Maltrattava la moglie durante la quarantena: arrestato un romano

A chiamare il 112 è stato un passante che ha segnalato alla polizia la presenza di una donna col volto tumefatto seduta su una panchina. Aumentano il numero di maltrattamenti in quarantena

ULTIMO AGGIORNAMENTO 10:55
Maltrattamenti in famiglia

Con la quarantena, aumentano i casi di violenza domestica. L’ultimo episodio è accaduto a Roma dove i poliziotti del reparto Volanti hanno arrestato un 49enne romano con l’accusa di maltrattamenti in famiglia. Secondo la ricostruzione degli investigatori, l’uomo avrebbe aggredito e picchiato la compagna. Non sarebbe la prima volta, ma la donna – per paura di ripercussioni data la fortissima irascibilità dell’uomo e la sua violenza, non aveva mai avuto il coraggio di denunciarlo. In quest’ultima aggressione – scaturita dalla gelosia – il 49enne ha prima strattonato la vittima, poi l’ha presa per i capelli e le ha sbattuto più volte il viso sul pavimento. A causa delle ferite, la vittima è stata trasportata in ospedale dove è stata refertata con una prognosi di 15 giorni per tumefazioni multiple e ferite lacero contuse.
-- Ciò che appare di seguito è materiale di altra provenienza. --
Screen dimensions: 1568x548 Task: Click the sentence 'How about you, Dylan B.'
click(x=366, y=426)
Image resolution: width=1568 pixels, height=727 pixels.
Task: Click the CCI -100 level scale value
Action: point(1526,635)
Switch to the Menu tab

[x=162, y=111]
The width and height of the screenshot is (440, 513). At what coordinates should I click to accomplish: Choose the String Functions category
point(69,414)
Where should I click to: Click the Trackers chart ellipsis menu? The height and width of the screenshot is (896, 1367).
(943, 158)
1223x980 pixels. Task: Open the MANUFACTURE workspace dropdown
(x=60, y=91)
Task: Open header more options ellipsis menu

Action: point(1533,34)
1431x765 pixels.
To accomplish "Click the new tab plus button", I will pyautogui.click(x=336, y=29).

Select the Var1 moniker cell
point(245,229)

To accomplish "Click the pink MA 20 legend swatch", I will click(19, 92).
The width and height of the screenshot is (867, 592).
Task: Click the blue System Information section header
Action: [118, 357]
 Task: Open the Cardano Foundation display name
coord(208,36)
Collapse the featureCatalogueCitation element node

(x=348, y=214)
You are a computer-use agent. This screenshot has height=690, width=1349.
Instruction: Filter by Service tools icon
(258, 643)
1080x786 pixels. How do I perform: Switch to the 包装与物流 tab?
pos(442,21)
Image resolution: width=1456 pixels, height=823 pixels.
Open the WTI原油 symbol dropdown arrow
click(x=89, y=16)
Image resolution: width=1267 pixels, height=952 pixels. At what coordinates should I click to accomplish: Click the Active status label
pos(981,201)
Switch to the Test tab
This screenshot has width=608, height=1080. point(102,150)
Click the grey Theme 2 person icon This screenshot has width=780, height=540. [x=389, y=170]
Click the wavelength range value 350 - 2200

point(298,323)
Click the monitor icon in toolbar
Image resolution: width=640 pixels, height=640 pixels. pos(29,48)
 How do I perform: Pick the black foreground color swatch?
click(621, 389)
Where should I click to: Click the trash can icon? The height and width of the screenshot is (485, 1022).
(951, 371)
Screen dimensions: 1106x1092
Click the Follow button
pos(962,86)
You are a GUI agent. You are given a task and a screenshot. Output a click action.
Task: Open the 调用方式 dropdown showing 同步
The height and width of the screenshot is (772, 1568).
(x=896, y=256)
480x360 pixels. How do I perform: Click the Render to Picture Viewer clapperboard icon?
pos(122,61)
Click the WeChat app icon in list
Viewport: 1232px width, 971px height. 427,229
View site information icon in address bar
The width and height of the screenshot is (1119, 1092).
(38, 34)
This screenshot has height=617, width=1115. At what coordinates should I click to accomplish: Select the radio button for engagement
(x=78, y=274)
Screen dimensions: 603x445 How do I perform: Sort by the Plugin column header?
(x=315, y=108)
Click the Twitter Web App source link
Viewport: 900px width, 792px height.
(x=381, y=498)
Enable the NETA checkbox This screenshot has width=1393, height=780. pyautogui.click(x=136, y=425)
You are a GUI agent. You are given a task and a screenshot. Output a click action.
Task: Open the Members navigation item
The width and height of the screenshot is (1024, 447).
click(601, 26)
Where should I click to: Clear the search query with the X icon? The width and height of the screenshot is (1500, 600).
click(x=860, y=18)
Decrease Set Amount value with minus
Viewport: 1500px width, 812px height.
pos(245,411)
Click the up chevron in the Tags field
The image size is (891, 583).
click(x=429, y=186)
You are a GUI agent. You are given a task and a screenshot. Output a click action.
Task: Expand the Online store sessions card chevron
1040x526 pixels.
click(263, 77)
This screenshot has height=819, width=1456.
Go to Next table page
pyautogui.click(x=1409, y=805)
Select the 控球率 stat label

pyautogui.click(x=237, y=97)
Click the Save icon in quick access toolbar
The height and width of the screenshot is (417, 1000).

A chiamare il 112 è stato un passante che ha segnalato alla polizia la presenza di una donna col volto tumefatto seduta su una panchina, facendo scattare l’allarme della sala operativa della questura che ha inviato sul posto le volanti. La donna è stata trovata all’interno della casa di un vicino. “Sono stata picchiata dal mio compagno”, ha spiegato la vittima agli agenti che hanno fatto partire le indagini e identificato e arrestato l’aggressore.

Maltrattamenti e divorzi

La reclusione forzata a domicilio rischia di essere anche focolaio di violenze. In pochi giorni, ci sono state già due denunciate nel distretto sud della provincia di Rimini per maltrattamenti. La rete Mondo Donna si è già attivata con consulenze a distanza raccontando che le due vittime di violenza, entrambe con figli, avrebbero trovato rifugio a casa di parenti. Secondo Mondo Donna, dall’inizio della quarantena forzata, ci sono state molte più chiamate, soprattutto di donne prese da panico e ansia, anche per l’impossibilità di accedere immediatamente al pronto soccorso. Un problema vissuto anche in Cina dove la quarantena dovuta all’epidemia di COVID-19 ha messo a dura prova la “tenuta” di tante famiglie con un’impennata delle denunce per violenza domestica e delle richieste di divorzio.